Bethléem nous ramène où tout a commencé : la Terre sainte. Quelle est votre réaction à la décision de Donald Trump de reconnaître Jérusalem comme la capitale d’Israël ? Cette décision ne peut que jeter le trouble dans une région où les équilibres sont fragiles. Je me suis rendu plusieurs fois à Jérusalem et j’en connais le contexte. La ville de Jérusalem est certes le centre religieux du judaïsme, mais elle représente aussi pour les musulmans la
cité la plus importante dans l’histoire de l’islam. Et ne parlons pas du christianisme qui y vénère Jésus de Nazareth, le Messie, le Christ. Par rapport à cette histoire chargée, compliquée, douloureuse, toute intervention sur le statut de Jérusalem a de lourdes conséquences. L’Église a longtemps rappelé le statut international de Jérusalem, statut particulier lié à son histoire, au croisement de toutes ces religions et cultures. Je le répète : cette décision de Donald Trump ne peut que jeter de l’huile sur le feu.
Vous avez peur pour la paix ? La paix – shalom – c’est le nom même de Jérusalem. Mais, dans une région où les tensions sont exacerbées, cette paix, on le sait, est fragile. Il faut donc tout faire pour la préserver dans le respect de chacun et avec un vrai souci de justice. La décision de Donald Trump risque au contraire de rallumer des guerres intestines. On a d’ailleurs déjà vu les premières expressions de cette colère, notamment de certains groupes armés palestiniens.

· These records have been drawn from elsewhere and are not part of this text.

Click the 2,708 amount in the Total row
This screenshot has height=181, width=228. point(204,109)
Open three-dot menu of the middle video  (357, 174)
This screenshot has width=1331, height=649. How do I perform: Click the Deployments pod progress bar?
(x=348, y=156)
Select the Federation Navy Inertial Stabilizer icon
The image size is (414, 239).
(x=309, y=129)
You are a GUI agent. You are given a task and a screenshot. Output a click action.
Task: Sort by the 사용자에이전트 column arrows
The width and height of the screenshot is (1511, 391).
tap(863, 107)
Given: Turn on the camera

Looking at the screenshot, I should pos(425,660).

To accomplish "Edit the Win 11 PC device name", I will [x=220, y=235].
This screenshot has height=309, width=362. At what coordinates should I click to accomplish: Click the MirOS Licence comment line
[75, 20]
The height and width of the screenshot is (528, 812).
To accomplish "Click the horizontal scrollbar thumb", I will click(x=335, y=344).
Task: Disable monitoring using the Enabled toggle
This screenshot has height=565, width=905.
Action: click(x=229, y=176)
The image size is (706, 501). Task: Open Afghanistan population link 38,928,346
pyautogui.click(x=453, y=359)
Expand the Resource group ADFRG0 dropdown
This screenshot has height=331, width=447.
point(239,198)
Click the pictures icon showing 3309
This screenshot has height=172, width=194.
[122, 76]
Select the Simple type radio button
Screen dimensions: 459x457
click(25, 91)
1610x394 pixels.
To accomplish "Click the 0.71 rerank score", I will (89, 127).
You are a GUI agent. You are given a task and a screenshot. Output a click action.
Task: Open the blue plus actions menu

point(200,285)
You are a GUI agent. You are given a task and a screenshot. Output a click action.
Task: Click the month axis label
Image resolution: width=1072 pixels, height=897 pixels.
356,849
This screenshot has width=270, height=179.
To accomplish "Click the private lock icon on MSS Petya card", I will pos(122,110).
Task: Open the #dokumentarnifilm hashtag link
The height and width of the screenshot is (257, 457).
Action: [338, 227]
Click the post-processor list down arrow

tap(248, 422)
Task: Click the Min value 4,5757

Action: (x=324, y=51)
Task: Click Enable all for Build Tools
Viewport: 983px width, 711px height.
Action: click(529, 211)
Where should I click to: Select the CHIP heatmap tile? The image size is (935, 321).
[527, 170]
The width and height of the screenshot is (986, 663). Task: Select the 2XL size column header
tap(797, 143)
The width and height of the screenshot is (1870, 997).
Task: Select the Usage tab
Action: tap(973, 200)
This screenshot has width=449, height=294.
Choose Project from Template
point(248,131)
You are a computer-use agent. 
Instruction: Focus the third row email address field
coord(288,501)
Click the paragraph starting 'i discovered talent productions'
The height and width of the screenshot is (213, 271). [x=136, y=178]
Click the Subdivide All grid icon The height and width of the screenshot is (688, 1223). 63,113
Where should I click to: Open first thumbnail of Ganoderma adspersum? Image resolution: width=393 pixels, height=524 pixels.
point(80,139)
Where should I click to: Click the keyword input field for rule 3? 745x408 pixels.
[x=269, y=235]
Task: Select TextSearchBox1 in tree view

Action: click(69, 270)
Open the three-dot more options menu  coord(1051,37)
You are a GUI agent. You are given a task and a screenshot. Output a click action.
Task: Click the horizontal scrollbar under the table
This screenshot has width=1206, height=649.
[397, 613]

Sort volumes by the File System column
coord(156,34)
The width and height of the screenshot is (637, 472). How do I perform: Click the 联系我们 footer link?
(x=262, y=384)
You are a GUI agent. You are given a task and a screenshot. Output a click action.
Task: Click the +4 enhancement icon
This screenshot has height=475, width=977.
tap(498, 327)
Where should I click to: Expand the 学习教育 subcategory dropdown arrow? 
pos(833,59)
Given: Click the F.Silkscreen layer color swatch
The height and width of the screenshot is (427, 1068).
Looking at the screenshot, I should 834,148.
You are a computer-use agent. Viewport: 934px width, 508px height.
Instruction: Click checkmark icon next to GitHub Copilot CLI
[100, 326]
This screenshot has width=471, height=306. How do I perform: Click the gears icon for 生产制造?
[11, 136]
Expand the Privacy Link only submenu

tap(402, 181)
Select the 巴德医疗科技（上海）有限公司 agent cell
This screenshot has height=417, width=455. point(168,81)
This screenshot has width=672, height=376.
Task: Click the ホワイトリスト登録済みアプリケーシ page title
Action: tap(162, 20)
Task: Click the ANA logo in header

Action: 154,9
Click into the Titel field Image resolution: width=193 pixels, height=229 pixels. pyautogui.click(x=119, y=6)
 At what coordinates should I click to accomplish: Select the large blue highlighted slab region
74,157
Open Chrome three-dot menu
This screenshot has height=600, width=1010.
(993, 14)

Restons au Moyen-Orient. Après les revers militaires de Daesh, on n’entend plus trop parler des chrétiens d’Orient. Les a-t-on oubliés un peu trop vite ? La situation globale de la Syrie, de l’Irak reste très précaire. Bien sûr Daesh a été battu, mais la situation politique est toujours très instable. D’un point de vue strictement religieux, ces guerres ont provoqué l’exil d’un certain nombre de chrétiens. Ces derniers sont donc encore plus minoritaires qu’ils ne l’étaient auparavant. Et ce n’est pas fini. Car si l’exil ou l’exode des jeunes tient à la guerre, il est aussi alimenté par toutes les conséquences de la guerre, et notamment le chaos économique. Lorsqu’on va en Syrie, on s’aperçoit que beaucoup de jeunes continuent de vouloir quitter leur pays parce qu’ils n’ont pas d’avenir économique sur place. Tout l’effort de l’Église consiste donc à apporter une aide matérielle afin que ces jeunes puissent trouver un avenir sur place, et ne viennent pas grossir les vagues de migration. Il y a là un enjeu géostratégique assez considérable.
Pourquoi, à vos yeux, est-il si important que les chrétiens restent implantés dans cette région du monde ? Le christianisme a été un facteur très important de la pacification, de la rencontre entre les différents groupes religieux. Le christianisme au Moyen-Orient a toujours représenté une matrice de dialogue et de pacification par rapport aux tensions entre les différentes communautés. L’Église souhaite continuer à jouer ce rôle.
Notre identité nationale s’est construite par des apports extérieurs ” Nous formons une seule humanité ”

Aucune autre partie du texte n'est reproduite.